La liberté d’expression « constitue l’un des fondements d’une société démocratique, l’une des conditions primordiales de son progrès et de l’épanouissement de chacun » selon la Cour européenne des droits de l’homme. Elle protège l’opinion et la libre circulation des idées et des informations dans une perspective de pluralisme et d’ouverture d’esprit sans lesquels il n’est pas de société démocratique. Dans ce cadre, même les idées qui heurtent, choquent ou inquiètent peuvent être protégées.
En principe, l’État ne peut pas porter atteinte à la liberté d’expression de ses citoyens, par le biais de la censure par exemple. Il est même tenu d’assurer un environnement favorable à la participation au débat public de toutes les personnes concernées, leur permettant d’exprimer sans crainte leurs opinions et idées, même si celles-ci vont à l’encontre de celles défendues par les autorités officielles ou par une partie importante de l’opinion publique.
« L’interdiction d’expression », garantie de la démocratie
Pourtant, et d’une manière qui pourrait sembler contradictoire de premier abord, interdire la formulation de certains propos ou la diffusion de certaines idées est la meilleure condition de réalisation de la liberté d’expression.
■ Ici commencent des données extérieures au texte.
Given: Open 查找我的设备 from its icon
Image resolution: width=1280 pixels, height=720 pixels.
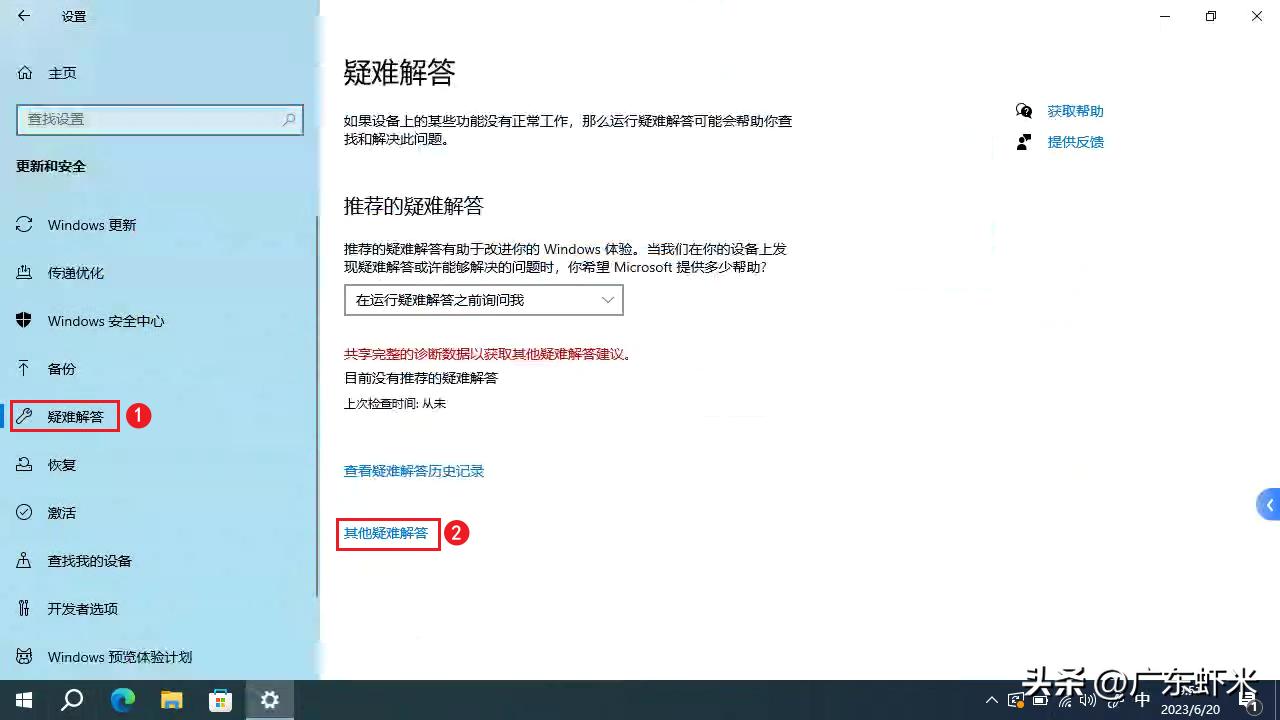Looking at the screenshot, I should tap(24, 560).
Dans une société démocratique, la liberté d’expression ne peut se réduire à la faculté de pouvoir tout dire, sans aucune considération pour les conséquences de ces déclarations. En effet, dans un État de droit, aucune liberté n’est absolue: elles peuvent être limitées, pour autant que ces limitations répondent à des conditions strictes (légalité, nécessité, proportionnalité).
La liberté d’expression doit également s’envisager comme le matériau même de la démocratie, de la formation de l’intérêt général et de la recherche de vérité. Les limitations à la liberté d’expression que la loi établit garantissent les conditions du débat démocratique. À ce titre, la haine et le mensonge ne peuvent faire l’objet de protections en ce qu’ils sont incompatibles avec la démocratie et cherchent en réalité à la détruire.
Indissociable de la liberté de pensée et de conscience, la liberté d’expression couvre le droit d’exprimer une opinion sur une religion ou une conviction, y compris par la satire. Dans ce cadre, les limites à la liberté d’expression protègent les individus et non les religions ou les convictions en tant que telles: il faut clairement distinguer l’incitation à la haine, à la discrimination ou à la violence contre des personnes à cause de leur religion réelle ou supposée, qui est interdite, de la critique d’une idée ou de dogmes religieux, qui est permise. Cela constitue la différence essentielle entre le discours de haine et le droit au blasphème.
La libre diffusion des idées en sa forme artistique
La liberté d’expression dépasse le seul cadre politique, puisque toutes les expressions artistiques relèvent de la liberté d’expression, même lorsqu’elles poursuivent un but commercial ou de divertissement. À ce titre, elles ne peuvent pas être censurées; elles ne pourraient être interdites que si elles sont en réalité un prétexte à une manifestation haineuse qui incite à la violence par exemple. Le fait que ces expressions artistiques puissent être vécues comme choquantes ou dépravées par certaines personnes ne leur ôte pas pour autant leur statut protégé.
La liberté académique, liberté d’expression scientifique
Souvent rapprochée de la liberté d’expression, la liberté académique ne se confond pas tout à fait avec celle-ci, bien que les deux puissent être rapprochées dans leur objectif de libre diffusion des idées. La liberté académique doit toutefois s’entendre comme la possibilité d’explorer tous les sujets de la connaissance humaine, tous les champs du savoir, au moyen de la méthode scientifique.
La méthode scientifique, basée sur l’observation, l’expérimentation et la modélisation, garantit l’absence de jugements de valeur ou de considérations morales, religieuses, philosophiques, politiques, etc. étrangères à l’objet d’étude.
En confondant liberté académique et liberté d’expression, le risque serait de sombrer dans une forme de relativisme, qui admettrait que le chercheur ou le professeur est libre de diffuser ses propres opinions ou croyances en dehors de ce cadre scientifique. Cette situation ne pourrait bien entendu pas être protégée en tant qu’expression académique, mais pourrait l’être en tant que forme d’expression venant d’une personne, pour autant qu’elle respecte les limitations prévues par la loi.